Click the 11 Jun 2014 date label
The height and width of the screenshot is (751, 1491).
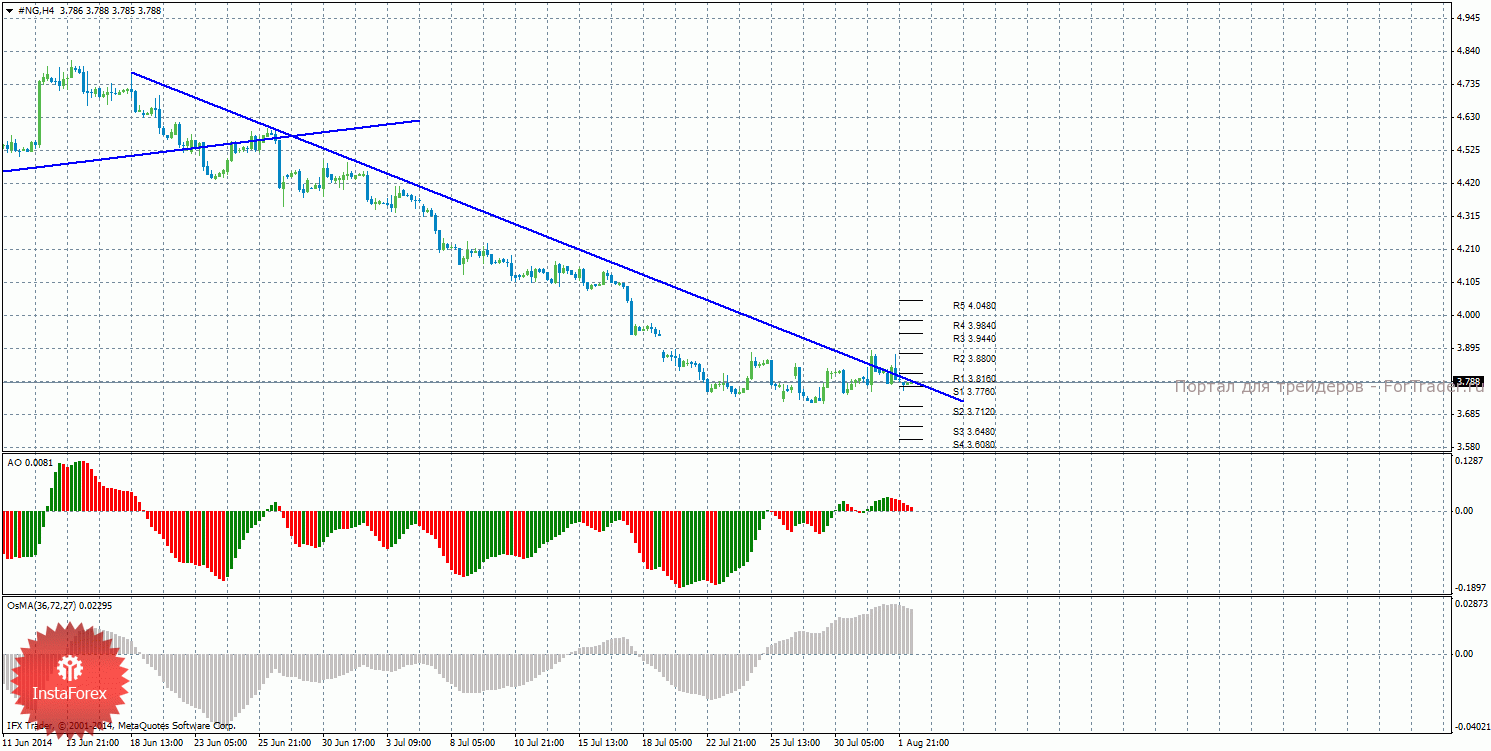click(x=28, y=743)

* * *

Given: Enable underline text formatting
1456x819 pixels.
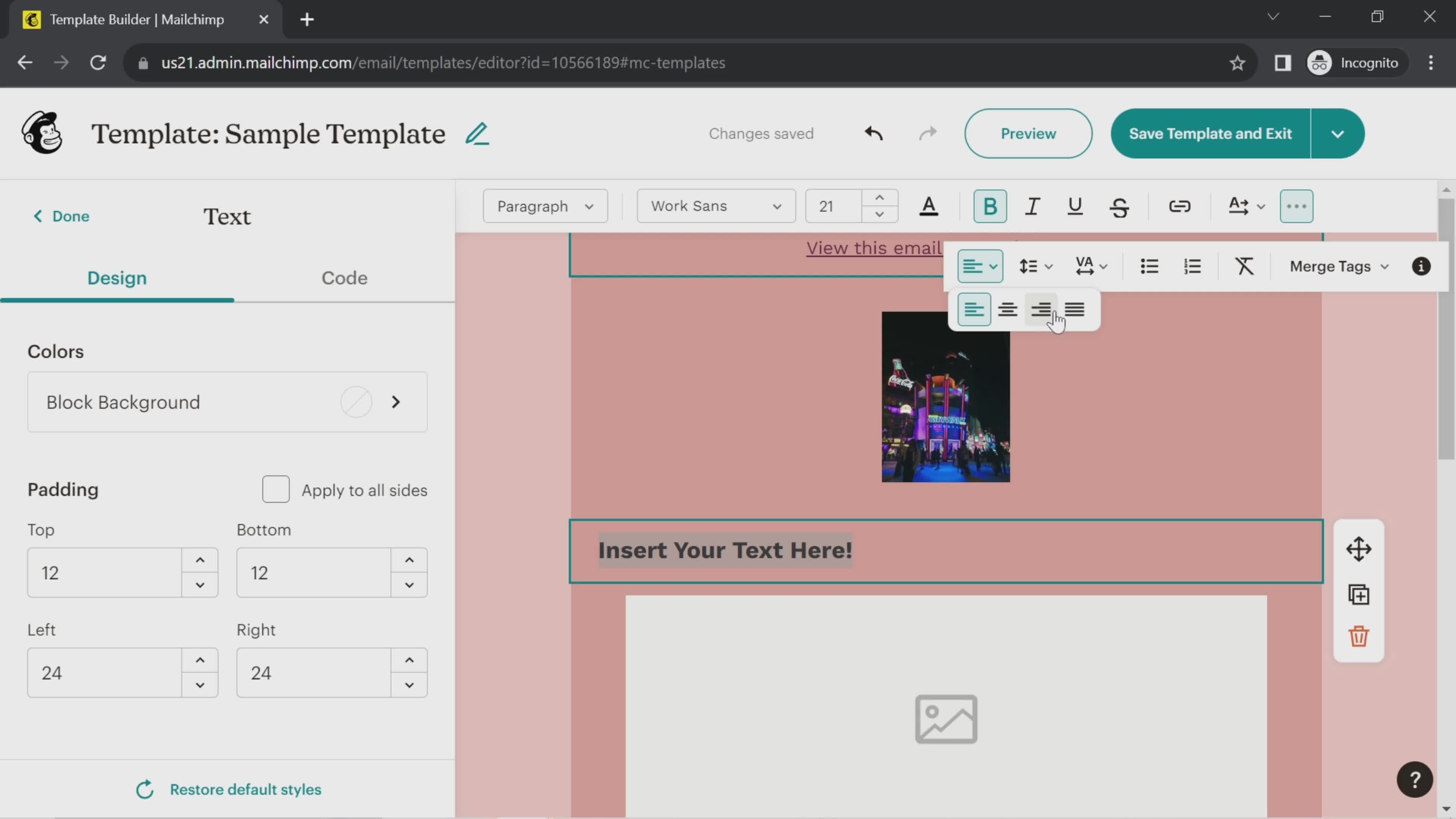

* * *

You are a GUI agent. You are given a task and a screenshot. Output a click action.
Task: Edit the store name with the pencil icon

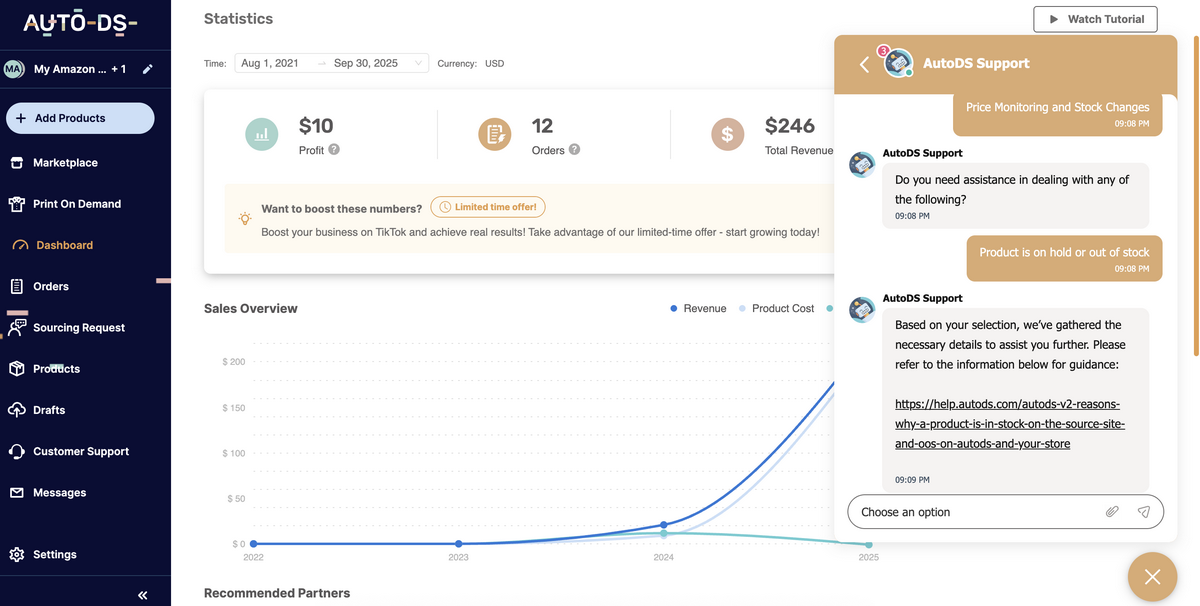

* Exercise brief:
Look above for the line holding "You are a GUI" and the line holding "Task: Edit the". Retype both, and every line between them, word for word and nothing else.

* Exercise solution:
You are a GUI agent. You are given a task and a screenshot. Output a click action.
Task: Edit the store name with the pencil icon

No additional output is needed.